-- EXERCISE AIM --
Beginning at the line that contains "This screenshot has height=430, width=800.", output each line exactly through the end of the records, and drop any pictures.

Top of DATASET ENTRIES

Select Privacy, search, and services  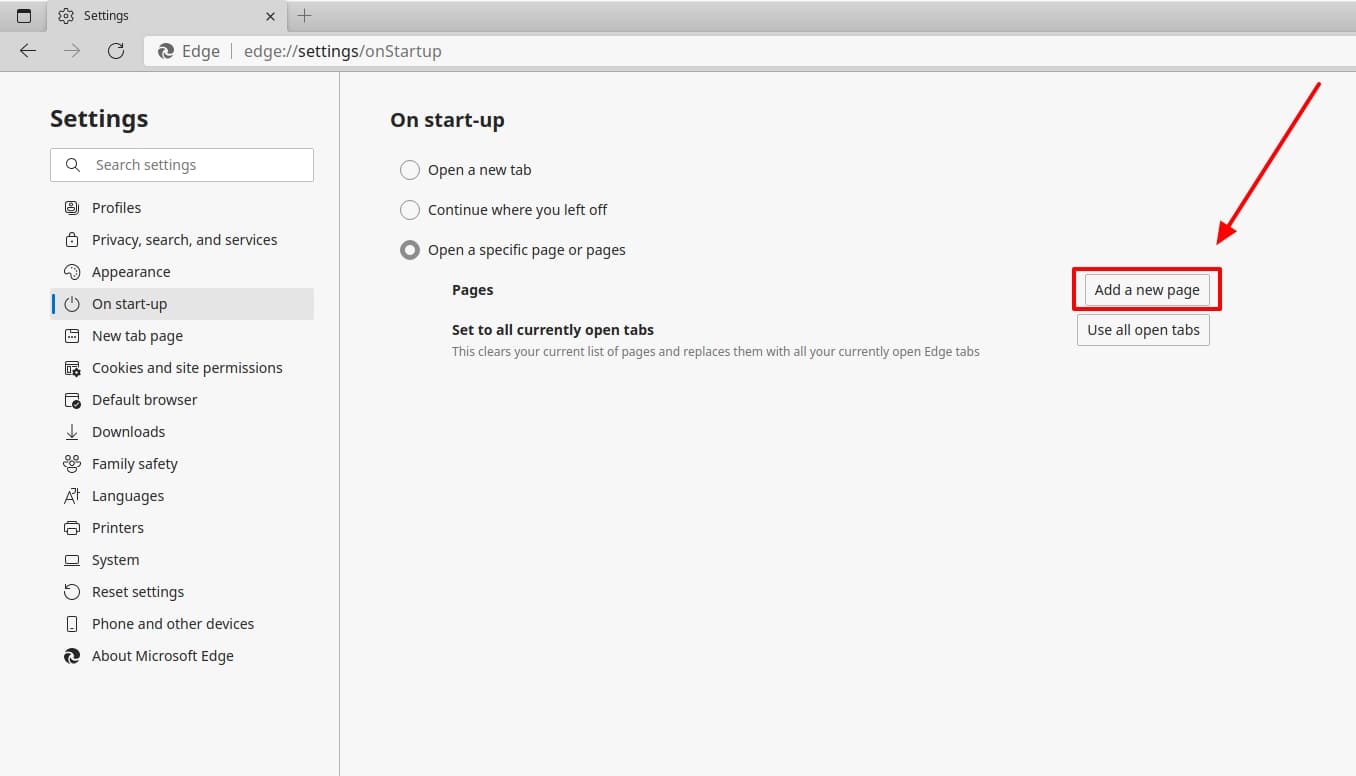(184, 239)
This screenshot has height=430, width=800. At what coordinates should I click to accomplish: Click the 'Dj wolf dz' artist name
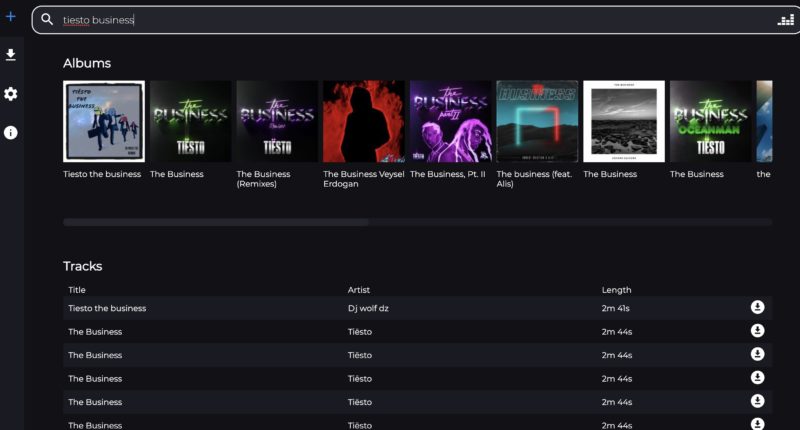368,308
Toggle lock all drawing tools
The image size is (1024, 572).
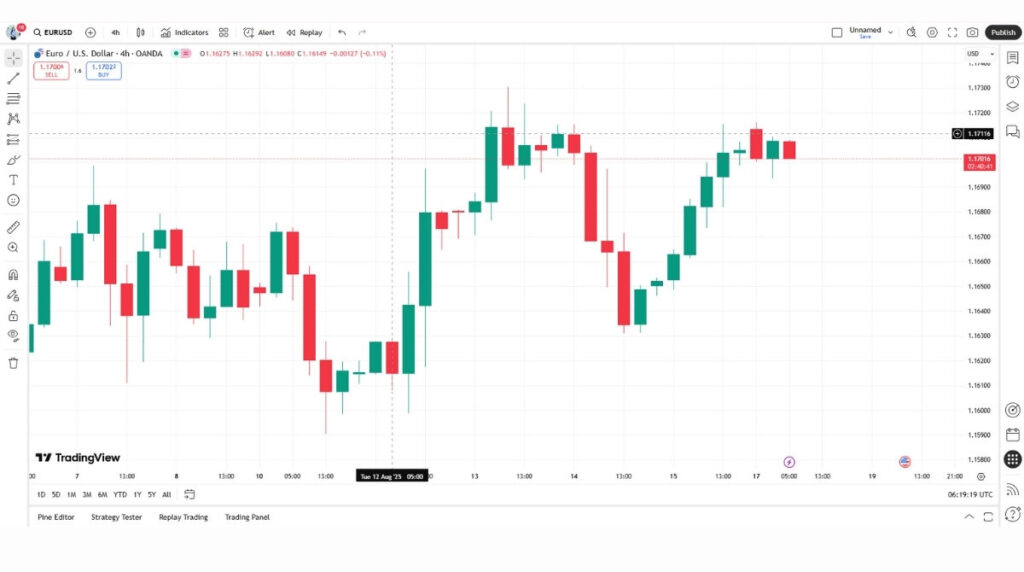(x=13, y=315)
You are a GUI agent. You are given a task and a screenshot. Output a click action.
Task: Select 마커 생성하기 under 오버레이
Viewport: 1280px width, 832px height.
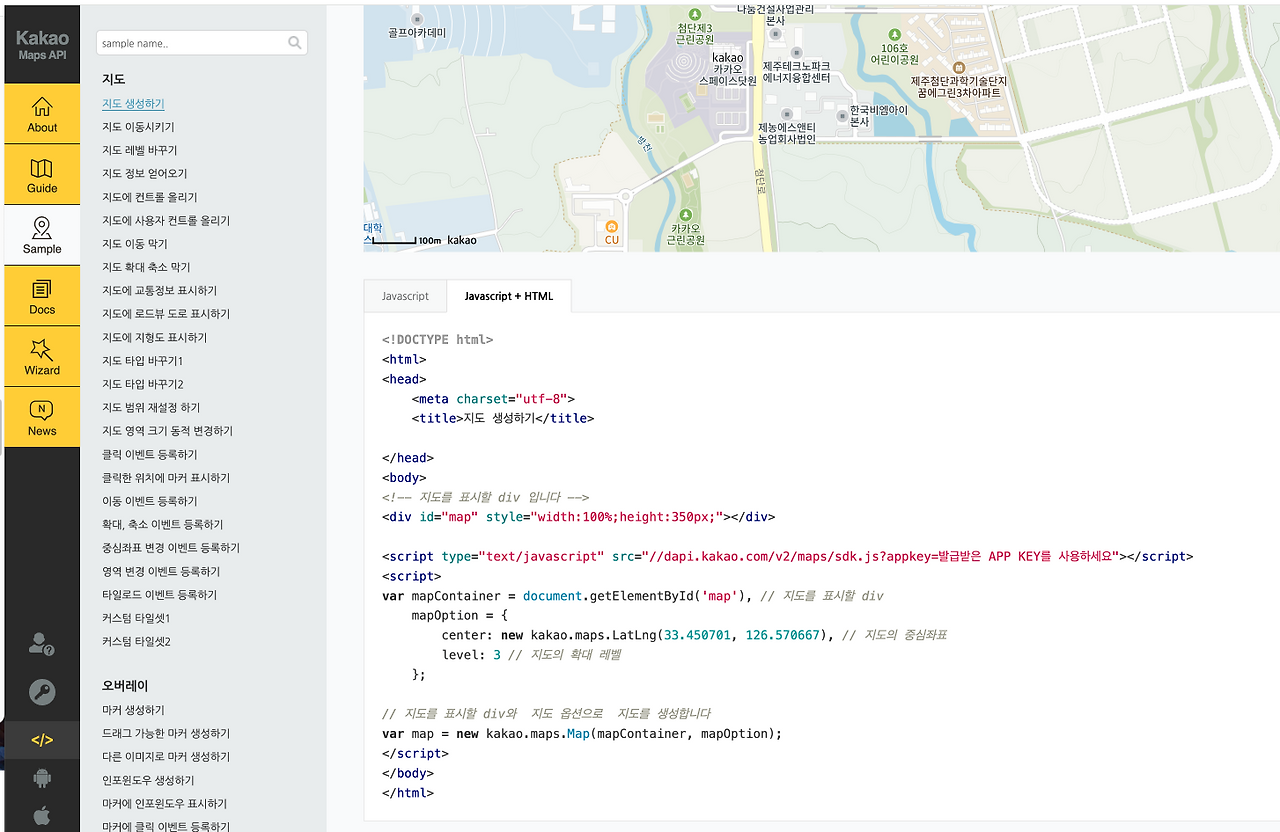(x=131, y=709)
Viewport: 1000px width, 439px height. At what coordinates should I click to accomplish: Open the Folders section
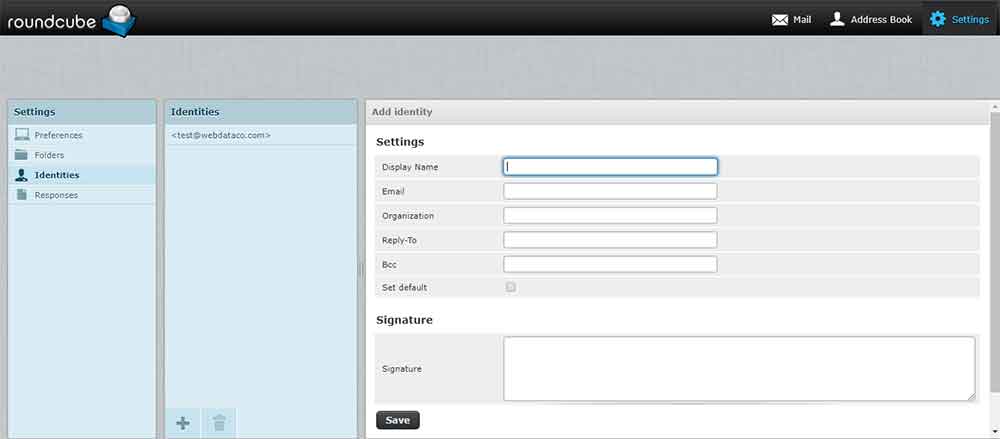pos(49,155)
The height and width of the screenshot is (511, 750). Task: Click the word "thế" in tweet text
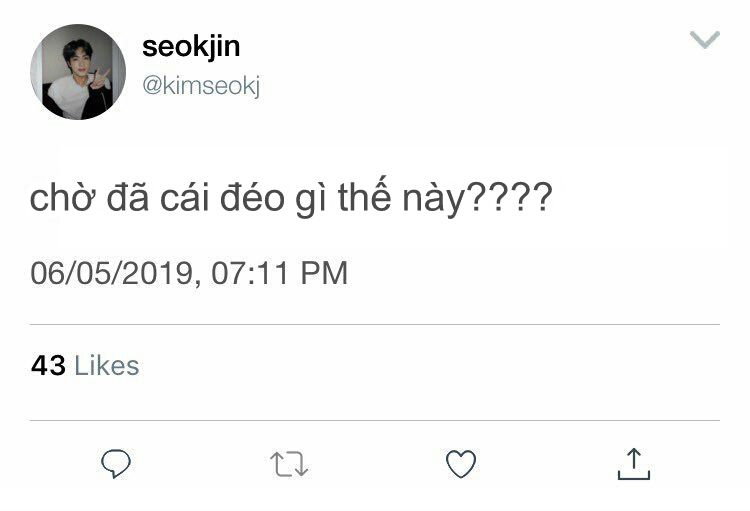tap(364, 195)
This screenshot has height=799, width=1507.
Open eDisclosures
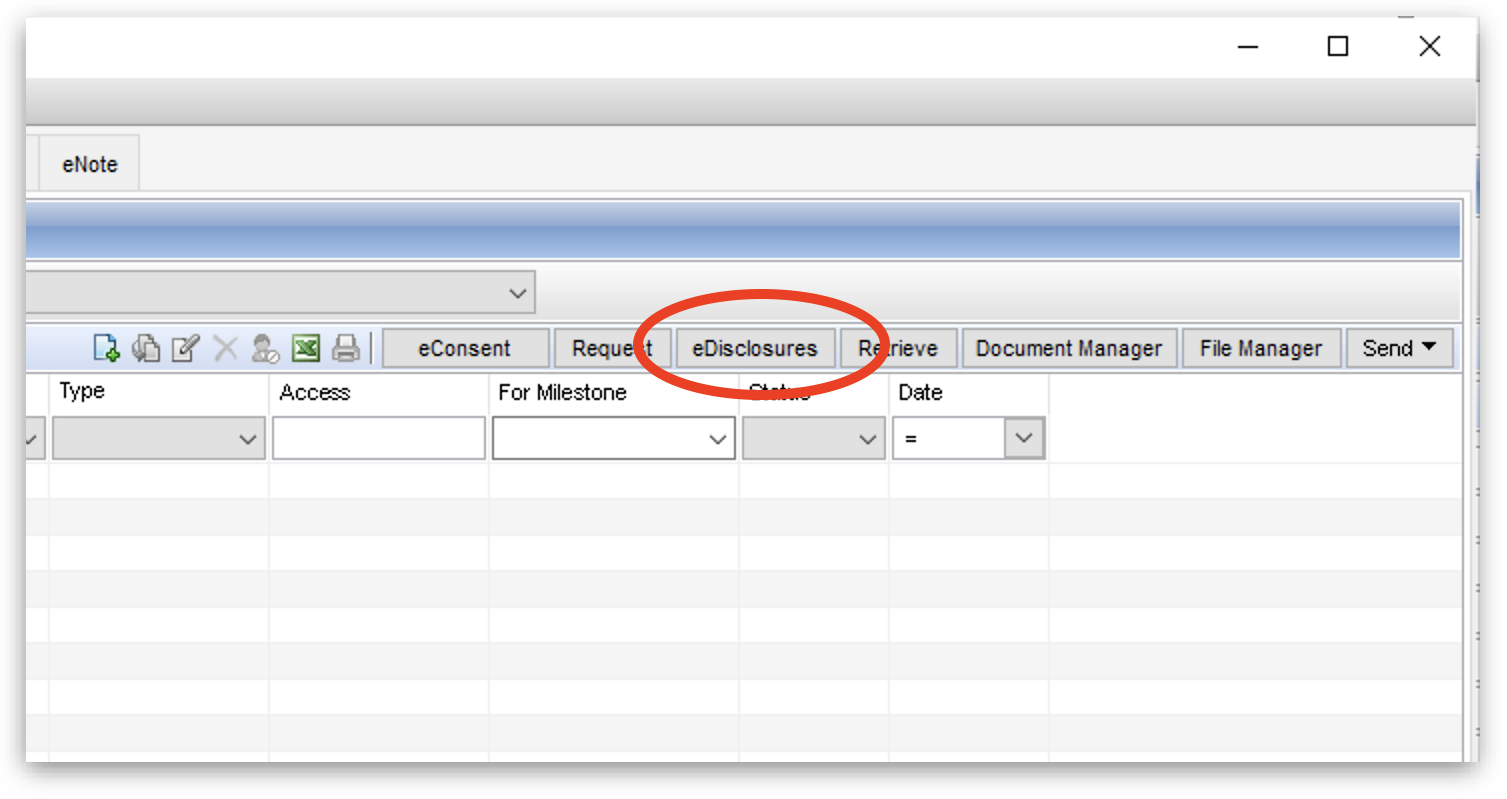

Bottom of DATASET ENTRIES

-- SOLUTION FOR THIS EXERCISE --
This screenshot has height=430, width=800. At what coordinates should I click to accomplish: Click the 'Dj wolf dz' artist name
368,308
Toggle lock all drawing tools
The image size is (1024, 572).
(x=13, y=315)
You are a GUI agent. You are given a task and a screenshot. Output a click action.
Task: Select 마커 생성하기 under 오버레이
Viewport: 1280px width, 832px height.
(x=131, y=709)
Viewport: 1000px width, 439px height. At what coordinates should I click to accomplish: Open the Folders section
pos(49,155)
The height and width of the screenshot is (511, 750). Task: Click the word "thế" in tweet text
tap(364, 195)
This screenshot has height=799, width=1507.
Open eDisclosures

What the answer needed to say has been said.